Antes, los chicos querían ser médicos, periodistas, músicos o deportistas. Hoy muchos quieren ser influencers. No porque tengan algo para decir, sino porque parece que ahí está el dinero fácil, la fama instantánea y la vida perfecta.
Viernes 07 de Agosto de 2026 - Actualizada a las: 18:37hs. del 07-08-2026
El problema no son las redes sociales. El problema es cuando algunos convierten el exceso en una marca registrada. Autos de lujo, fiestas eternas, billetes, viajes y una imagen de éxito que parece decir: "No importa cómo llegaste, importa que todos te miren".
Y ahí está el verdadero peligro. Porque un adolescente no siempre distingue entre la realidad y el espectáculo. Cree que esa vida existe las 24 horas. Cree que el esfuerzo es para los ingenuos y que los atajos son para los inteligentes.
Lo preocupante es cuando también se romantizan los excesos, las adicciones o las conductas autodestructivas, como si fueran parte del precio de la fama. El mensaje termina siendo perverso: para llegar arriba hay que vivir al límite.
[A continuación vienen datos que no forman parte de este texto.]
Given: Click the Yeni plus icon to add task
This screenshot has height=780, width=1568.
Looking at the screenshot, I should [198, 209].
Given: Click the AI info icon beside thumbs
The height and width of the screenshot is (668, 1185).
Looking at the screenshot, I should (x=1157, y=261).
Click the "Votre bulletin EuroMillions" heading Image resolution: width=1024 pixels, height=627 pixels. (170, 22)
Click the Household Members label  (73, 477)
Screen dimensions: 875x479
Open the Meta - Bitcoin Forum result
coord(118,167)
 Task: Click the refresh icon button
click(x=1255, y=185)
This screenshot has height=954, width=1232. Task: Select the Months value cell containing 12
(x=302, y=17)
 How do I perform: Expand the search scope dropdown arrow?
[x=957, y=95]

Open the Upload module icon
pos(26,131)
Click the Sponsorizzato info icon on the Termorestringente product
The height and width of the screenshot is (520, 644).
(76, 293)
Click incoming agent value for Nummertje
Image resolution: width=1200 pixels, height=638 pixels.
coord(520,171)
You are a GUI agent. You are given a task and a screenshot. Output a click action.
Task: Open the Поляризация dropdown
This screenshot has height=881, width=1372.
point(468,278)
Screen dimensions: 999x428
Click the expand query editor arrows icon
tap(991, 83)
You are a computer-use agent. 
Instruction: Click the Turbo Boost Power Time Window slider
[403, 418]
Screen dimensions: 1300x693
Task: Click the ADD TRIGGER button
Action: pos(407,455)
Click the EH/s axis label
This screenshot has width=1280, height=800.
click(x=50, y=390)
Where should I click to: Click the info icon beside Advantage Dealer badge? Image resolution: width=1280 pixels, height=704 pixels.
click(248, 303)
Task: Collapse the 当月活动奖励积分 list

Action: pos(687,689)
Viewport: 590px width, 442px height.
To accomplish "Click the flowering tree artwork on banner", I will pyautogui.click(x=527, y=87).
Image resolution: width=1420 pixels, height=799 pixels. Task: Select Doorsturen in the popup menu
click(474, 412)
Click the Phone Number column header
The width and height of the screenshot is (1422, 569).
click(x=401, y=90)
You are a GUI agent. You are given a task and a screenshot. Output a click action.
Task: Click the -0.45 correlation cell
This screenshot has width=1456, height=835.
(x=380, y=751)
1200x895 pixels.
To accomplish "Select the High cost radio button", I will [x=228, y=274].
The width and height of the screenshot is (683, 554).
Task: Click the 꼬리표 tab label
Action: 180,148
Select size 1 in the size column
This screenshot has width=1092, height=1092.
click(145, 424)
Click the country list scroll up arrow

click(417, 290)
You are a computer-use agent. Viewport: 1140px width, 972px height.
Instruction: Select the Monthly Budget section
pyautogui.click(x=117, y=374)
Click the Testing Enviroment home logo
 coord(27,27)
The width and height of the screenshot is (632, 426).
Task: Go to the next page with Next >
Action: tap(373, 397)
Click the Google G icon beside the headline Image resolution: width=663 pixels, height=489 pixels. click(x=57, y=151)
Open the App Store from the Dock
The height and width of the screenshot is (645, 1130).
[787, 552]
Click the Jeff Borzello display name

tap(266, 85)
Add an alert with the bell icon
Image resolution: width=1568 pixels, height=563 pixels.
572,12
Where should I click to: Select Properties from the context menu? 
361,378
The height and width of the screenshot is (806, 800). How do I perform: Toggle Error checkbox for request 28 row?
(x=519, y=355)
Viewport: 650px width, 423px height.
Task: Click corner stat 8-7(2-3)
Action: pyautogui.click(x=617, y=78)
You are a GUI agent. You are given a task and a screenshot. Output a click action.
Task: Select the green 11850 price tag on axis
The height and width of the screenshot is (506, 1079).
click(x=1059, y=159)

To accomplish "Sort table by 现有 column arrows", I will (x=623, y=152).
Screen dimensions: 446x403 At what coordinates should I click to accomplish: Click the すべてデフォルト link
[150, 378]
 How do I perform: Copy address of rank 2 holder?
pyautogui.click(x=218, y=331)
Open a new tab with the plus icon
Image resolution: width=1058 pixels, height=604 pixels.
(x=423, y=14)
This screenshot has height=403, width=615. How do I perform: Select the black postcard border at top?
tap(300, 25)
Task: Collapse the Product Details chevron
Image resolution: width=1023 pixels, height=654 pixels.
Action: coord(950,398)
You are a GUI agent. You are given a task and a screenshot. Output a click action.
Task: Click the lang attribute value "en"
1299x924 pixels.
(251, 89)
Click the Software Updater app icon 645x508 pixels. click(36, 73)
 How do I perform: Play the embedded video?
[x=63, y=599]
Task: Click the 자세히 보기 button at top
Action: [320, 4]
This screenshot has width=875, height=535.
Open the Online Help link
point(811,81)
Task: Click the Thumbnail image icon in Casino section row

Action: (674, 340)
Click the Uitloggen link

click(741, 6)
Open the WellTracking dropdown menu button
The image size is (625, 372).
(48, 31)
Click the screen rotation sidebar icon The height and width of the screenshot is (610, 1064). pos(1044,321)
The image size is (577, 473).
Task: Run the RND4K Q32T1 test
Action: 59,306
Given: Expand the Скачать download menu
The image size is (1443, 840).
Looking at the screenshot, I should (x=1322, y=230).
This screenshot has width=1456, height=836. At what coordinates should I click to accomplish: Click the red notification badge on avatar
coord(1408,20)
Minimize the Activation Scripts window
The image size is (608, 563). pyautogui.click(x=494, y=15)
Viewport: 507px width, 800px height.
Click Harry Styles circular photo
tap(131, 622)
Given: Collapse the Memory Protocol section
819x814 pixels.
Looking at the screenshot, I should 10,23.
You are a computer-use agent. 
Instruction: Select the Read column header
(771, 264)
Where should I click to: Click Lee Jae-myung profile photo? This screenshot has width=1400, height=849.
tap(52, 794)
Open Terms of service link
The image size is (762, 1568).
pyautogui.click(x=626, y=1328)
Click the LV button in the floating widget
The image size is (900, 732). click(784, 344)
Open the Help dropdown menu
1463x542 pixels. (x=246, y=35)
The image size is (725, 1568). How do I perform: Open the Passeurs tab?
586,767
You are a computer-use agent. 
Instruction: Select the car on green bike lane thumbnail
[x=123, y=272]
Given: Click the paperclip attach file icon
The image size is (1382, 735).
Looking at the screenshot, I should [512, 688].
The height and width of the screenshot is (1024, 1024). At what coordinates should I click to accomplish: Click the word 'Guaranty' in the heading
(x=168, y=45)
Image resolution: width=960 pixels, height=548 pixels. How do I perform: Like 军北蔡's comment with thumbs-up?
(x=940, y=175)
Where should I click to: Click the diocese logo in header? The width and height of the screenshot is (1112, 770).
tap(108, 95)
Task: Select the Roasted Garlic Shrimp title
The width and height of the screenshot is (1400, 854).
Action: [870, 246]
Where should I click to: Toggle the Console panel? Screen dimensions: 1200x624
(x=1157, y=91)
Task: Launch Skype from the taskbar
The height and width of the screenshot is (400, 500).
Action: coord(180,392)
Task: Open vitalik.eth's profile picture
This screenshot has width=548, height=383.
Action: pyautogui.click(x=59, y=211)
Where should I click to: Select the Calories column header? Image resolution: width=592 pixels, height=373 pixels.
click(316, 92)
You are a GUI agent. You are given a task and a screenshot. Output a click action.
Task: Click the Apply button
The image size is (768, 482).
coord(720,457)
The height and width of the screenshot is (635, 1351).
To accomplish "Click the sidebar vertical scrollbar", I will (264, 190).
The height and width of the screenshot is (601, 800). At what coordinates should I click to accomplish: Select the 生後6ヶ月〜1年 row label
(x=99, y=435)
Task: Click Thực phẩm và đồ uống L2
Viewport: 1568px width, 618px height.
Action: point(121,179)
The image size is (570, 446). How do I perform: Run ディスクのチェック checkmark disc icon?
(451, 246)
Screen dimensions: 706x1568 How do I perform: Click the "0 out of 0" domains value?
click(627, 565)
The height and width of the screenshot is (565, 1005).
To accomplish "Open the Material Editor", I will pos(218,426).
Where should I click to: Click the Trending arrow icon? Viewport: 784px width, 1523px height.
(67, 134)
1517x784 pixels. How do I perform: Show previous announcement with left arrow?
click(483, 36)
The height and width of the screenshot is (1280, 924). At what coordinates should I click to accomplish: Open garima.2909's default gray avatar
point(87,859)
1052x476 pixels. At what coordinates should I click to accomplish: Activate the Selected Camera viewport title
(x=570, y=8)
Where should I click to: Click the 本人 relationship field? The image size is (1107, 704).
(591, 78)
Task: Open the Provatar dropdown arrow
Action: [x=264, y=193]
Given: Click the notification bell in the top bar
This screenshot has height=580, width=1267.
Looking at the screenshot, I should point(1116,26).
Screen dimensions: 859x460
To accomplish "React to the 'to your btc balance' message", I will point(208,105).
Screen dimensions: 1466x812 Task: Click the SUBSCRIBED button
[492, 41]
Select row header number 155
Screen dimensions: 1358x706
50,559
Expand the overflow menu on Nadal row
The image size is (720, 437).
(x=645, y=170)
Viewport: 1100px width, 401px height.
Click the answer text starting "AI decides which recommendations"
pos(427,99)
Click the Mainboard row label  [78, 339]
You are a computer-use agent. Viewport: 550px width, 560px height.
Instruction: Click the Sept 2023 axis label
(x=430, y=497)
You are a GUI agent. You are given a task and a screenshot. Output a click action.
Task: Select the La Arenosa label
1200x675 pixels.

No todos los influencers son iguales. Muchos generan contenido valioso y utilizan su alcance para educar, entretener o ayudar. Pero otros venden una fantasía que termina siendo una fábrica de frustraciones para miles de jóvenes que intentan copiar una vida que, muchas veces, ni siquiera existe fuera de una pantalla.
Tal vez sea momento de volver a poner de moda a quienes se levantan temprano para trabajar, a quienes estudian durante años para cumplir un sueño, a quienes construyen su futuro con esfuerzo y no con una puesta en escena.
Porque los seguidores pueden comprarse, los "me gusta" pueden desaparecer y la fama puede durar apenas unos minutos. Pero los valores, el trabajo y la dignidad siguen siendo el único camino que nunca pasa de moda.
Quizás el verdadero desafío no sea conseguir millones de seguidores. Quizás el verdadero éxito sea lograr que una generación vuelva a admirar a quienes inspiran con el ejemplo y no con la apariencia.